A9, am Schkeuditzer Kreuz Richtung Dresden, Abfahrt Leipzig Messe, die BMW-Allee entlang, links und rechts sächsische Äcker. Da erscheint im Abendlicht bläulich schimmernd das Hauptgebäude des neuen BMW-Werks wie ein riesiges U-Boot – aufgetaucht aus einer anderen Welt.

LEIPZIG. „Kopf eines Wals“ nennt denn auch bei BMW so mancher das von der Londoner Star-Architektin Zaha Hadid entworfene Gebäude. Die Strukturen des Baus sind geometrisch so kompliziert, dass er nur mit selbstverdichtendem Beton gegossen werden konnte. Heute reicht es nicht mehr, nur ein Werk auf die grüne Wiese zu stellen. Die Kunst am Werk muss zum Symbol taugen.
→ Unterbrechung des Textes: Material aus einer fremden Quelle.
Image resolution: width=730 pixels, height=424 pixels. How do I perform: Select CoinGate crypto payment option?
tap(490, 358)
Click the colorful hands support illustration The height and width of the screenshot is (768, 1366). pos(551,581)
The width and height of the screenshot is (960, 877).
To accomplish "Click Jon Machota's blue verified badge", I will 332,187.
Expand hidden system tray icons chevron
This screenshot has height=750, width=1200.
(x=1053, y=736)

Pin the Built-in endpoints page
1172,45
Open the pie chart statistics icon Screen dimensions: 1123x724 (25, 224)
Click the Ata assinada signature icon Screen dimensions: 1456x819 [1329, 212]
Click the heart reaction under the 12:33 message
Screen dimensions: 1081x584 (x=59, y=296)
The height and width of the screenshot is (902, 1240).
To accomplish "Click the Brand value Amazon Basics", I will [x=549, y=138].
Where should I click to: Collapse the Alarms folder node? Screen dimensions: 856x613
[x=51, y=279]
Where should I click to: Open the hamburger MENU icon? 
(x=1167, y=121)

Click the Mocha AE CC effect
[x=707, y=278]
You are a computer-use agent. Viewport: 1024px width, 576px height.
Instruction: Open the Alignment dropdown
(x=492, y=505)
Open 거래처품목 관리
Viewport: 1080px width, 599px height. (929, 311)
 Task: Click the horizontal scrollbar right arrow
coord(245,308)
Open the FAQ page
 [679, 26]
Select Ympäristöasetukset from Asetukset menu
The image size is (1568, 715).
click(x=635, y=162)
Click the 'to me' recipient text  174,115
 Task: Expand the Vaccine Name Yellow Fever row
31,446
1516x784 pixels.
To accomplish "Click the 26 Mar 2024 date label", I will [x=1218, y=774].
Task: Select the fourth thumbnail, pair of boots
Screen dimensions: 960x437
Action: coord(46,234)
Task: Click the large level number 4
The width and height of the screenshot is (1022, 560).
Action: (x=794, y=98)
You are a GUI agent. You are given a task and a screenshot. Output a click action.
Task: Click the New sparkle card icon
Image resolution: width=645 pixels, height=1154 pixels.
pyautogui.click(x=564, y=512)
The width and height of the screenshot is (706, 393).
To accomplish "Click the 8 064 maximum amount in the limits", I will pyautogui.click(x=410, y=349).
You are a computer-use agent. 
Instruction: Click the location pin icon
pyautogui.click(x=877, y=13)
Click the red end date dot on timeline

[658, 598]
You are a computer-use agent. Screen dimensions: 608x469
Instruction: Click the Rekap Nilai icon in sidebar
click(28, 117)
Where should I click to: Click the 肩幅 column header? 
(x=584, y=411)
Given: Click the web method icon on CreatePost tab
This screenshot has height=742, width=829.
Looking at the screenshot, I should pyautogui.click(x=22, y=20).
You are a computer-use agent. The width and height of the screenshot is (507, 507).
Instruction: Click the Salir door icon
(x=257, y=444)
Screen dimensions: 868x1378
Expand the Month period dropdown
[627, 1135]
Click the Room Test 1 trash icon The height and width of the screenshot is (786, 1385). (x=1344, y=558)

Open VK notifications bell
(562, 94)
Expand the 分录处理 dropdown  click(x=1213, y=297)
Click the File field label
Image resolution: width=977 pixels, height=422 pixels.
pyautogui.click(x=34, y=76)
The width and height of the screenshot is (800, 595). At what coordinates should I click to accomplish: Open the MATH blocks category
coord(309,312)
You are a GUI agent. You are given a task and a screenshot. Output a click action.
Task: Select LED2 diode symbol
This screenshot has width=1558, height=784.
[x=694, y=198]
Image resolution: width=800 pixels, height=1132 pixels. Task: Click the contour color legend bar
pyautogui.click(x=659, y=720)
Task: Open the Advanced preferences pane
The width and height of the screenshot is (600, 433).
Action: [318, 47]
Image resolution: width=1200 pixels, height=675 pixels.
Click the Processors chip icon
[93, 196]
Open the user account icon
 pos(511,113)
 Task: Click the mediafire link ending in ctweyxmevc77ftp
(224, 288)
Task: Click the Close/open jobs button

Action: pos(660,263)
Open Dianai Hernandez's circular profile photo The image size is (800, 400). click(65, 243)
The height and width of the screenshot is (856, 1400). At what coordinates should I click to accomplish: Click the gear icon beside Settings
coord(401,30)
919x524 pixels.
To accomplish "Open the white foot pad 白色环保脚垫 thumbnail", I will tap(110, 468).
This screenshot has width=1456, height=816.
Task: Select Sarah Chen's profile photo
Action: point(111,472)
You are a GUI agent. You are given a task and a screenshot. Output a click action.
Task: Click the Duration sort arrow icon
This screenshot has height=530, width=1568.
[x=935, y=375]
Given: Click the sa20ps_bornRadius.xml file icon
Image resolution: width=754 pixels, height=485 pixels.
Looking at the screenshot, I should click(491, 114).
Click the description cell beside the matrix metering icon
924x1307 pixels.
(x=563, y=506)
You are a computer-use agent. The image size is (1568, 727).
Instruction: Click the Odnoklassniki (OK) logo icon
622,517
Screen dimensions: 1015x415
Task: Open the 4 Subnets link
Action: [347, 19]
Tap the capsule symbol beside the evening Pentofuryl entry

Produktionsvorstand Norbert Reithofer spricht von einer offenen Gestaltung zur Förderung der Kommunikation. Die Komposition aus Stahl, Glas und Beton, in der die Verwaltung untergebracht ist, verbindet gleichzeitig alle Produktionsbereiche. Offen läuft das Band mit den Rohkarossen mitten durch den Verwaltungsbau.

Morgen eröffnet BMW den wohl größten Werksneubau eines Industrieunternehmens in Deutschland in diesem Jahr. Es ist das siebte Werk nach München, Dingolfing, Regensburg, dem südafrikanischen Rosslyn, Spartanburg in den USA und Shenyang in China. Auf dem 200 Hektar großen Gelände sollen in einigen Jahren täglich bis zu 650 Fahrzeuge vom Band laufen. Das Werk soll direkt 5 500 Beschäftigte und deren Familien ernähren. Über 130 000 Bewerbungen sind bei den Bayern eingegangen. Derzeit arbeiten bereits 2 000 Menschen im Schichtbetrieb. Seit 1. März läuft die Serienproduktion der neuen 3er-Reihe.

Die symbolische Werkseröffnung lässt sich Bundeskanzler Gerhard Schröder nicht nehmen. Nur Freitag, der 13., war im Terminkalender des Kanzlers noch frei. Der publicityträchtige Einsatz kommt kurz vor der heiklen Landtagswahl in Nordrhein-Westfalen gerade recht. Schröder wird BMW als leuchtendes Beispiel hervorheben. Der Autokanzler wird das Kunststück schaffen, die von der Hysterie um Feinstaub gebeutelte Autoindustrie zur rechten Zeit für sich einzuspannen, auch wenn es sich um den Lieblingsautobauer seines Erzrivalen Edmund Stoiber handelt, der beim Festakt auch nicht fehlen darf.